Work instructions:
(1) In the article on South Korea's response to North Korea's nuclear program, how many centrifuges did the North Koreans tell Hecker their facility contained?
(2) Translate this sentence from the article on South Korea's response to North Korea's nuclear program into Spanish: "The Stanford University scientist described the plant as modern and clean and said he was stunned at its sophistication."
(3) From the article on South Korea's response to North Korea's nuclear program, repeat word for word the stretch from "South Korean Defense" through "some 2,000 centrifuges.".

Document passage:
[Start of Attachment]

Tuesday, November 23, 2010

S. Korea Considers Redeploying U.S. Nukes

South Korean Defense Minister Kim Tae-young said Monday that his government would seek the redeployment of U.S. tactical nuclear weapons in the country amid the lingering threat posed by North Korea’s nuclear program.

Kim’s remarks came on the heels of the communist regime’s revelation of its new uranium enrichment plant with some 2,000 centrifuges.

U.S. nuclear scientist Siegfried Hecker, who toured North Korea’s Yongbyon nuclear complex last week, said he had been shown an experimental light-water nuclear reactor that was still under construction and a new facility that contained “more than 1,000 centrifuges” that the North Koreans said were processing low-enriched uranium to fuel the new reactor.

Hecker said the North Koreans told him the facility contained 2,000 centrifuges. He said the facility seemed designed primarily for civilian nuclear power but could be easily converted to further process uranium to weapons grade.

The Stanford University scientist described the plant as modern and clean and said he was stunned at its sophistication.

“Through consultations at the Extended Deterrence Policy Committee, we will review the issue,” Kim said when he was asked by a ruling party lawmaker if the government is willing to consider reintroducing U.S. tactical nuclear weapons.

On Oct. 8, Kim and Defense Secretary Robert Gates agreed to institutionalize the Extended Deterrence Policy Committee, which will serve as a cooperation mechanism to enhance the effectiveness of extended deterrence provided by the United States.

[End of Attachment]

Excerpted data:
[Start of Attachment]

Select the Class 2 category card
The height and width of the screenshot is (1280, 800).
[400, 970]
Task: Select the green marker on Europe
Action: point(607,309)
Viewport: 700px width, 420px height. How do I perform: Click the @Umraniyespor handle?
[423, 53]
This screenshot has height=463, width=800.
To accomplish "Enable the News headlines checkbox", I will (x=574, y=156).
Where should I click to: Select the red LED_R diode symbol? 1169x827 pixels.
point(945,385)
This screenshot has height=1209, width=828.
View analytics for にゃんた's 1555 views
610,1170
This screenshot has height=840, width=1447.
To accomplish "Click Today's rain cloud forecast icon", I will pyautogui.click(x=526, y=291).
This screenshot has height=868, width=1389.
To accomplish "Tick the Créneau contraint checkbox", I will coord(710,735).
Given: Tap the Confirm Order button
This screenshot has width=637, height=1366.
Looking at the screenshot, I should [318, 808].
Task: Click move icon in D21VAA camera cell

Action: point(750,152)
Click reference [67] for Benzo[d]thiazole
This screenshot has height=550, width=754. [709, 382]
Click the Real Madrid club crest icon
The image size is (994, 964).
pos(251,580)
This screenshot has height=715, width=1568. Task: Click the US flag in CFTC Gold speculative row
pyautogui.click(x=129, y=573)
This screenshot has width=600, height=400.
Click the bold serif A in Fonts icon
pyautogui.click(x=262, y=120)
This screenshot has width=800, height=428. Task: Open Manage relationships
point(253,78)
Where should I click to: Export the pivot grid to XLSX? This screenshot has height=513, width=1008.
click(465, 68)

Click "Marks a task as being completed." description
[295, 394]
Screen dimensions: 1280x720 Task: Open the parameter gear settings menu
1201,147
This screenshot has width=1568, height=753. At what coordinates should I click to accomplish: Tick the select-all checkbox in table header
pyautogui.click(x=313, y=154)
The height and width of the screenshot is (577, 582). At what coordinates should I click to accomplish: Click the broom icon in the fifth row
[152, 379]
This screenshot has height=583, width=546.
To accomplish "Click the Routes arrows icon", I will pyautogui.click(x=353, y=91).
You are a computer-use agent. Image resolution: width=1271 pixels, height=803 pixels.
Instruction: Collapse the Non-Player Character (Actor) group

[End of Attachment]

Your responses:
(1) 2,000 centrifuges

(2) El científico de la Universidad de Stanford describió la planta como moderna y limpia, y dijo que quedó asombrado por su sofisticación.

(3)
South Korean Defense Minister Kim Tae-young said Monday that his government would seek the redeployment of U.S. tactical nuclear weapons in the country amid the lingering threat posed by North Korea’s nuclear program.

Kim’s remarks came on the heels of the communist regime’s revelation of its new uranium enrichment plant with some 2,000 centrifuges.